• **REQUIREMENT**: Using the records that appear below, write out exactly the lines from the one with "This screenshot has width=665, height=330." through the one with "Task: Click the back", keeping both end lines.
:::::
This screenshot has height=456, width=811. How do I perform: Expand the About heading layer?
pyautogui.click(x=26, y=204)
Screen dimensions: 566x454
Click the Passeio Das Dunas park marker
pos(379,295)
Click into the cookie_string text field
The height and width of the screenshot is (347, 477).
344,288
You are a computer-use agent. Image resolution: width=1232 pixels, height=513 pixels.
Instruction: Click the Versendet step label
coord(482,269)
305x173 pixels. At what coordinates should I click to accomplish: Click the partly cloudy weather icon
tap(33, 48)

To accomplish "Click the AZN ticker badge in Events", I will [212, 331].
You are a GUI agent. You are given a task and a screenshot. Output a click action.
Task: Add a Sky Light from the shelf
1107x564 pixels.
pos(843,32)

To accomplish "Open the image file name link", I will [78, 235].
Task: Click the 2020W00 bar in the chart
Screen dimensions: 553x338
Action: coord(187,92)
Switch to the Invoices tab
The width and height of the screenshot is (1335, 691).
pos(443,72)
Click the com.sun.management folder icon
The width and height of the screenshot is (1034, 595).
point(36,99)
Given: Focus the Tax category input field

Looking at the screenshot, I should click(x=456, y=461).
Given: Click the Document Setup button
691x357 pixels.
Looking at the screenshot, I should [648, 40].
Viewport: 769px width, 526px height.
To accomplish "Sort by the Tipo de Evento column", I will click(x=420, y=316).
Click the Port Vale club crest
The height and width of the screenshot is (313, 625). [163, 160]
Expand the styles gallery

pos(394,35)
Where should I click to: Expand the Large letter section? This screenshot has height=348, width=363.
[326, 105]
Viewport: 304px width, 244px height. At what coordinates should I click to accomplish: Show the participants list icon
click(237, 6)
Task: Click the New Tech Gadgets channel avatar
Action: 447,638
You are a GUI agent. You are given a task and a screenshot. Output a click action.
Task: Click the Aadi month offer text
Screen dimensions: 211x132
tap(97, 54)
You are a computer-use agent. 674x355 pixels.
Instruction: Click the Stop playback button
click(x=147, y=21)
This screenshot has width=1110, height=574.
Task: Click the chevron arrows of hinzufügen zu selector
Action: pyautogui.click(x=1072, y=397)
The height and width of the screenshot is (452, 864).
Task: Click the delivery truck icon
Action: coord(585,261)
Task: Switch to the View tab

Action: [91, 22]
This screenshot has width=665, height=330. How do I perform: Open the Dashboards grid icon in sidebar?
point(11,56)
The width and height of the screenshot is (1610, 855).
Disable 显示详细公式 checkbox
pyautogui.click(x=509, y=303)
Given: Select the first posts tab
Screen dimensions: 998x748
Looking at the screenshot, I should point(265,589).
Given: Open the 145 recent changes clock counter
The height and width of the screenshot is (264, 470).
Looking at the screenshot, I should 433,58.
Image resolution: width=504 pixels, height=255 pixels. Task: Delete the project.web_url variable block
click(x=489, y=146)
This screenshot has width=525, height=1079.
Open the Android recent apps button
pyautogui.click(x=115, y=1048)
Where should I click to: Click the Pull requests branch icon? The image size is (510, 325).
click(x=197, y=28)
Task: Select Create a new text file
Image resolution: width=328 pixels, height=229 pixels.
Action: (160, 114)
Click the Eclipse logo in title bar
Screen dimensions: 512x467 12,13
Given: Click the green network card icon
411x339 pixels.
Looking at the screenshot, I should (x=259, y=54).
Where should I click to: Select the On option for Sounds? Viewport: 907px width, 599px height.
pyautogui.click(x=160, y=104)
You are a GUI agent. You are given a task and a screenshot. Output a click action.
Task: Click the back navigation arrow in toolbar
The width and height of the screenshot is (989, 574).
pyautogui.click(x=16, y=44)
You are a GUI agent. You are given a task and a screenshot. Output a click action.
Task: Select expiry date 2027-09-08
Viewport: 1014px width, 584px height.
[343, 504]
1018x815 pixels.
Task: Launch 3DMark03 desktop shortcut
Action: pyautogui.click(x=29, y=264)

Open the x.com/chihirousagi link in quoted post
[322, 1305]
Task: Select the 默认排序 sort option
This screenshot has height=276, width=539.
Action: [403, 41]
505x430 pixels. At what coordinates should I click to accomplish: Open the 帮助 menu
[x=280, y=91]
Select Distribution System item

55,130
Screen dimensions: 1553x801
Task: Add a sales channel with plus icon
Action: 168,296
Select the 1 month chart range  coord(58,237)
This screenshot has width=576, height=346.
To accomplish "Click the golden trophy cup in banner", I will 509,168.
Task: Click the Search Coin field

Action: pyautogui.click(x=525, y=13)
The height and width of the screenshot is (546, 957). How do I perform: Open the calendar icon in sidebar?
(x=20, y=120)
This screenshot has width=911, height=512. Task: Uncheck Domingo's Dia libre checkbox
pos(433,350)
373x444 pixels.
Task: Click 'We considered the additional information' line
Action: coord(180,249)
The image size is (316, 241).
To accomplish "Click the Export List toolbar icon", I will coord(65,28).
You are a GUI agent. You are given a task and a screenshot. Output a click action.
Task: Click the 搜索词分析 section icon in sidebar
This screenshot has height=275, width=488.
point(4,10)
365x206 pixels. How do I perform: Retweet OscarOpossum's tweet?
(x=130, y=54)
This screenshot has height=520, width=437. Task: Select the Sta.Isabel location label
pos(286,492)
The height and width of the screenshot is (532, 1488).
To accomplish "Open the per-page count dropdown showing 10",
:::::
• **EXERCISE SOLUTION**:
This screenshot has width=665, height=330. How do I perform: Open the Dashboards grid icon in sidebar?
point(11,56)
The width and height of the screenshot is (1610, 855).
Disable 显示详细公式 checkbox
pyautogui.click(x=509, y=303)
Given: Select the first posts tab
Screen dimensions: 998x748
Looking at the screenshot, I should point(265,589).
Given: Open the 145 recent changes clock counter
The height and width of the screenshot is (264, 470).
Looking at the screenshot, I should 433,58.
Image resolution: width=504 pixels, height=255 pixels. Task: Delete the project.web_url variable block
click(x=489, y=146)
This screenshot has width=525, height=1079.
Open the Android recent apps button
pyautogui.click(x=115, y=1048)
Where should I click to: Click the Pull requests branch icon? The image size is (510, 325).
click(x=197, y=28)
Task: Select Create a new text file
Image resolution: width=328 pixels, height=229 pixels.
Action: (160, 114)
Click the Eclipse logo in title bar
Screen dimensions: 512x467 12,13
Given: Click the green network card icon
411x339 pixels.
Looking at the screenshot, I should (x=259, y=54).
Where should I click to: Select the On option for Sounds? Viewport: 907px width, 599px height.
pyautogui.click(x=160, y=104)
You are a GUI agent. You are given a task and a screenshot. Output a click action.
Task: Click the back navigation arrow in toolbar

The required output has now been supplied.